((

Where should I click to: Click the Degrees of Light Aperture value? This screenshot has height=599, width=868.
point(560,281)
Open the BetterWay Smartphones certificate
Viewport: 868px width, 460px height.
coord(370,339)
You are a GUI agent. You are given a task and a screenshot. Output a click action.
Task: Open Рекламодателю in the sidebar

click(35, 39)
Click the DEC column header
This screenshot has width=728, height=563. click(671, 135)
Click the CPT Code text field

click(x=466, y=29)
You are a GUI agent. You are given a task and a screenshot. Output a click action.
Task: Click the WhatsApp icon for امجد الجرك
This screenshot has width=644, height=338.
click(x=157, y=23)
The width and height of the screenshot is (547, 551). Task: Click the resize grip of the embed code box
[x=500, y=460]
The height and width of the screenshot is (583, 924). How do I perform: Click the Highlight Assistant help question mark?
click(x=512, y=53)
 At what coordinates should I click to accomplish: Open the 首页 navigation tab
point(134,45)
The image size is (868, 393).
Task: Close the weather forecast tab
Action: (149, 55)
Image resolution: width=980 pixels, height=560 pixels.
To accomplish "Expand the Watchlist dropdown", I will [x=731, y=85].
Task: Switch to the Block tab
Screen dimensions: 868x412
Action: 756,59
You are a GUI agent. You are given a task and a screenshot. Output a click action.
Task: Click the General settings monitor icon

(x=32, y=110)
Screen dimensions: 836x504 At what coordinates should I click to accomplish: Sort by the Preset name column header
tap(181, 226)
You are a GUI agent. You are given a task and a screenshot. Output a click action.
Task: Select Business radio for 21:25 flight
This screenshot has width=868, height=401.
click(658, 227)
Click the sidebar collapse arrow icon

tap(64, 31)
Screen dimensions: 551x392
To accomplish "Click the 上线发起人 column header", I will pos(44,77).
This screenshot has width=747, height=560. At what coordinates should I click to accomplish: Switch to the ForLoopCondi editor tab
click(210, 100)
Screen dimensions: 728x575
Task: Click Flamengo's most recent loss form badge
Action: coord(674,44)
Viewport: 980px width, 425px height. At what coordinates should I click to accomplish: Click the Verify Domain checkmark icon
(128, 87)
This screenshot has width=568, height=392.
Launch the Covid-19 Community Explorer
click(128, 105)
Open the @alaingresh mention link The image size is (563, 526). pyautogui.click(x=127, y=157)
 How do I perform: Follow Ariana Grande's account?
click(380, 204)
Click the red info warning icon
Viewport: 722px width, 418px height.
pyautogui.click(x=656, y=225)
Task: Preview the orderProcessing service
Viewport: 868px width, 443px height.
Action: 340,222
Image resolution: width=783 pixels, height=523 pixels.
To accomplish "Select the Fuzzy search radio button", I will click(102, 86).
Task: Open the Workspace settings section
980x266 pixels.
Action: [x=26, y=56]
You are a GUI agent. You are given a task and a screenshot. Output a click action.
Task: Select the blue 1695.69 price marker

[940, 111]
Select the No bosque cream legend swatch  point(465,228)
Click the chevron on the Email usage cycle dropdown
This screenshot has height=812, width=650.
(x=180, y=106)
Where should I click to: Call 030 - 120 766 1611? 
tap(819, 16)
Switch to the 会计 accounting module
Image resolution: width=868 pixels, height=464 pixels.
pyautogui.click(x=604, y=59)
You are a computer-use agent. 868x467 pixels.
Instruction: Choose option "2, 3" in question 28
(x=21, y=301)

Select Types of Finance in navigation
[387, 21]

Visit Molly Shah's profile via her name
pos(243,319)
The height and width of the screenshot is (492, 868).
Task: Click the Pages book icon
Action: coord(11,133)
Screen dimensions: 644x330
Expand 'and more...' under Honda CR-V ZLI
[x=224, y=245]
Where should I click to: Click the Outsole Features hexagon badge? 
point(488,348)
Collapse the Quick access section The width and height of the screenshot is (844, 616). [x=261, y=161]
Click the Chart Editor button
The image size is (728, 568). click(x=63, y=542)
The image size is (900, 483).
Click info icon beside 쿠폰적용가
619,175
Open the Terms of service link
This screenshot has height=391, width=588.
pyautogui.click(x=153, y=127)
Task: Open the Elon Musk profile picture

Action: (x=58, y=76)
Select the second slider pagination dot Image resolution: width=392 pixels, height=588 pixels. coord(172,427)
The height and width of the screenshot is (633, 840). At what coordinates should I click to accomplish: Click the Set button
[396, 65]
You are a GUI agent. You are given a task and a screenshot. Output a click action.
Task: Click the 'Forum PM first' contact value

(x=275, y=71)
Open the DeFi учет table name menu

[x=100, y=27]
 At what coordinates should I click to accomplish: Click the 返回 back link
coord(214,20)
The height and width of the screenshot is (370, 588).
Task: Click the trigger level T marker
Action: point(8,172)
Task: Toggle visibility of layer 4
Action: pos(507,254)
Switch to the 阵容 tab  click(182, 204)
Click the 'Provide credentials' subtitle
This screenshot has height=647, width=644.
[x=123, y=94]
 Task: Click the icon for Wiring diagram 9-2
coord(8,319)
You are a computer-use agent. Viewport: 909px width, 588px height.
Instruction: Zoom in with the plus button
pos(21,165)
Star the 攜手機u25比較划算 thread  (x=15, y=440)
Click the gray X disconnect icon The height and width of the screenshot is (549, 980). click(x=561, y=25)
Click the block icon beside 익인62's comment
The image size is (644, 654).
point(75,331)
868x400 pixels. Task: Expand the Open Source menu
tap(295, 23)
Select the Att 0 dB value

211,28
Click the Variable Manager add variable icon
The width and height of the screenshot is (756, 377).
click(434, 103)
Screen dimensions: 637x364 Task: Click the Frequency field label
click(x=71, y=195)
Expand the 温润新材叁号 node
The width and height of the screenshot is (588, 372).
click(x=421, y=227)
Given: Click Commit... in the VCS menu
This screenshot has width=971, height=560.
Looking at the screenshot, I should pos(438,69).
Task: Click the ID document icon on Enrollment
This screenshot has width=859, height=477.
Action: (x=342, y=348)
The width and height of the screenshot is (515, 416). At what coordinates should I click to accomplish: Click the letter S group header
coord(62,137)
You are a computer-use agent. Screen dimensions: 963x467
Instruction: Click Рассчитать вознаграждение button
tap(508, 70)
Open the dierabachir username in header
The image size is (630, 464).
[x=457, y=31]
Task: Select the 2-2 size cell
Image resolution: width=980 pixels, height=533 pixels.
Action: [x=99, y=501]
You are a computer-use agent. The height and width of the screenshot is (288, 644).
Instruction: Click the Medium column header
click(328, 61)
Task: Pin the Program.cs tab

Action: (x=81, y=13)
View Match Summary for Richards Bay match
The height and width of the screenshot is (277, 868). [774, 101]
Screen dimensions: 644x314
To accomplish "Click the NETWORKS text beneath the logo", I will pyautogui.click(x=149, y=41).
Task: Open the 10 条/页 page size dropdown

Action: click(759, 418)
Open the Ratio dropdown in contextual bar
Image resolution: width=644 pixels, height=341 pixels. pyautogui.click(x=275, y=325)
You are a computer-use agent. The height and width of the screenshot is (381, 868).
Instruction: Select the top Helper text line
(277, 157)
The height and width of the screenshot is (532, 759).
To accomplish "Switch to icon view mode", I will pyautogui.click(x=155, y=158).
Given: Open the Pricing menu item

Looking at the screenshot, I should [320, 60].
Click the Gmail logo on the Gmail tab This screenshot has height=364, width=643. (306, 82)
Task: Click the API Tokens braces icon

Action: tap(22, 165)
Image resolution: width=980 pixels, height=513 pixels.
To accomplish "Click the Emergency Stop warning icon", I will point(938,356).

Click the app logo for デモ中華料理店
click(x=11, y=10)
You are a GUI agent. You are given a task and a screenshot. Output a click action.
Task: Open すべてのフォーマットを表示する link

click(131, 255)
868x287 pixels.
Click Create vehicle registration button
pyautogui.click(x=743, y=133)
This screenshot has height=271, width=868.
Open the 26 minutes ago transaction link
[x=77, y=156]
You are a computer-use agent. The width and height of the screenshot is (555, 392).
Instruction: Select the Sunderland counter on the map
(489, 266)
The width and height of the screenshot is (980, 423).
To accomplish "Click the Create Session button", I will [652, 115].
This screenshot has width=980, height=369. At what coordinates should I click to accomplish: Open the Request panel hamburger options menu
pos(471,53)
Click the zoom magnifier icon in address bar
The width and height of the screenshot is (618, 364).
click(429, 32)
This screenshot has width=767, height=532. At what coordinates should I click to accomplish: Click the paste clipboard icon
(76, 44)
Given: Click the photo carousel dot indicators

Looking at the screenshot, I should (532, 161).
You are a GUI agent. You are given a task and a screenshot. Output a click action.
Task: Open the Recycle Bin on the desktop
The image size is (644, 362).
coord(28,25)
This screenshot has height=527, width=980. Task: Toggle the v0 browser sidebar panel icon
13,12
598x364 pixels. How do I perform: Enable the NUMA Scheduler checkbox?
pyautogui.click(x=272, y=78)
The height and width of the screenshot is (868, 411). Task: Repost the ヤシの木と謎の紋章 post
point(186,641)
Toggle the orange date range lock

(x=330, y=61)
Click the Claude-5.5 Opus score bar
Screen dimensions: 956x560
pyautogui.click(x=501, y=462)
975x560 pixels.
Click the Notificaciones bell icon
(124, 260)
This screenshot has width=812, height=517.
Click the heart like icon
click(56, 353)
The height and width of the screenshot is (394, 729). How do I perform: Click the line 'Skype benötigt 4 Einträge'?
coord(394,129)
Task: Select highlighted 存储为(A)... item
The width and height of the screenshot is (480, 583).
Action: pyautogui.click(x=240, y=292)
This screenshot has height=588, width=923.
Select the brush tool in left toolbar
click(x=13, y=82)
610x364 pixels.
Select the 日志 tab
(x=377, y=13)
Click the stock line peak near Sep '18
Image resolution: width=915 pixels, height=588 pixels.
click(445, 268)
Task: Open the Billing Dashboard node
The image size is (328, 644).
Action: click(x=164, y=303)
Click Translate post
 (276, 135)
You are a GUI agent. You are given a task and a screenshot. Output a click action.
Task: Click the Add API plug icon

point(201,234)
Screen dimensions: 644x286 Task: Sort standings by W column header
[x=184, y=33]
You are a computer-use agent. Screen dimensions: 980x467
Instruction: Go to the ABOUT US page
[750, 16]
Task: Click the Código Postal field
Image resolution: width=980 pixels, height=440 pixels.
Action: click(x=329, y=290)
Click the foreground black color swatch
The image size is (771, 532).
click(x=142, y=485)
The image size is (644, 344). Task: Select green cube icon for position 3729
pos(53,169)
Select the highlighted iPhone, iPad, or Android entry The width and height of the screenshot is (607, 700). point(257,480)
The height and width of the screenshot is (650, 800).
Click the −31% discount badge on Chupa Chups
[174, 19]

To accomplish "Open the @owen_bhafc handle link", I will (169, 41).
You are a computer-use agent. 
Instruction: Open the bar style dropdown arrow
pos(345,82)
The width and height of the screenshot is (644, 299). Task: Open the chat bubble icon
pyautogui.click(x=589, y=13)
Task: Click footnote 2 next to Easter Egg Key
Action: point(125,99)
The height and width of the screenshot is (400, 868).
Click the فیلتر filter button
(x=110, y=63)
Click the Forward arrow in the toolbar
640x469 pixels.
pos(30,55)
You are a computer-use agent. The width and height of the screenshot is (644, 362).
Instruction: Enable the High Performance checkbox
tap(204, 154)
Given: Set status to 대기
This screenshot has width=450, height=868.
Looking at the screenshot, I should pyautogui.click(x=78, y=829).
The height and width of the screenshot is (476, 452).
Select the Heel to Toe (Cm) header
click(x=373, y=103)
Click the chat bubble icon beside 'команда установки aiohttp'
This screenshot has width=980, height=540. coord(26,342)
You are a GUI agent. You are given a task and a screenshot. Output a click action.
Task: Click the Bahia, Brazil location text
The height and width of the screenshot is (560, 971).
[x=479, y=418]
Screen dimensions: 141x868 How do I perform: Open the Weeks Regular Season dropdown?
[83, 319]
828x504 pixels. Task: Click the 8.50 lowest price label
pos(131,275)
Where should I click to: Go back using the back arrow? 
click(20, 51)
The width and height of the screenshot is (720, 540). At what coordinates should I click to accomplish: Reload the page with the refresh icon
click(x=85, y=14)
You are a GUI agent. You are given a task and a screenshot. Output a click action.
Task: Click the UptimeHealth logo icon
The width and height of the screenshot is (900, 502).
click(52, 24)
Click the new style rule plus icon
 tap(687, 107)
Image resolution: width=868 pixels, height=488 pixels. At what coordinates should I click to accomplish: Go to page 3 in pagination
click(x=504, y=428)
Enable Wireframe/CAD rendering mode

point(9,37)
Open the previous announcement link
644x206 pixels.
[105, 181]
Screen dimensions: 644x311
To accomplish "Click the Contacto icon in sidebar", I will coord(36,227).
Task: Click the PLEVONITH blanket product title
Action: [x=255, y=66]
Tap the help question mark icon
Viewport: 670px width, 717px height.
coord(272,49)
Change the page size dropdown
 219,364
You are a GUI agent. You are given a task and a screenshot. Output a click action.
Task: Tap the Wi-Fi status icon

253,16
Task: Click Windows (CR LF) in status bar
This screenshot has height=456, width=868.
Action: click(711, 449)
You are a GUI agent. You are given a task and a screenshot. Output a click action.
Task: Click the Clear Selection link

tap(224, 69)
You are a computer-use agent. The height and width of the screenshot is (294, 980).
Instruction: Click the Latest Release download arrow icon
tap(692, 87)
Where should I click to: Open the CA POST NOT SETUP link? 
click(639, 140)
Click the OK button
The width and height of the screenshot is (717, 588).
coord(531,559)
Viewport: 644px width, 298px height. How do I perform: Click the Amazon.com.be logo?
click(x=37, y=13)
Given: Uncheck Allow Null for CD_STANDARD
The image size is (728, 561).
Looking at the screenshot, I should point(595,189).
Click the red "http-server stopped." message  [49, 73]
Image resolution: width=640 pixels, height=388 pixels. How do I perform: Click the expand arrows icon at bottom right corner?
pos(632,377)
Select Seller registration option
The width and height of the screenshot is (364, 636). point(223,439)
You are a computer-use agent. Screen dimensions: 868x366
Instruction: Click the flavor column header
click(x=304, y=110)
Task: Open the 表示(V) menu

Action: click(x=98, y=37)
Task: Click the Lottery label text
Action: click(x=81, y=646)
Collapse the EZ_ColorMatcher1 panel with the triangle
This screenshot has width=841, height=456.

))

### TASK PROMPT
Count how many lines in the listing contain the string "highlighted". Only that number should be given.

### TASK OUTPUT
2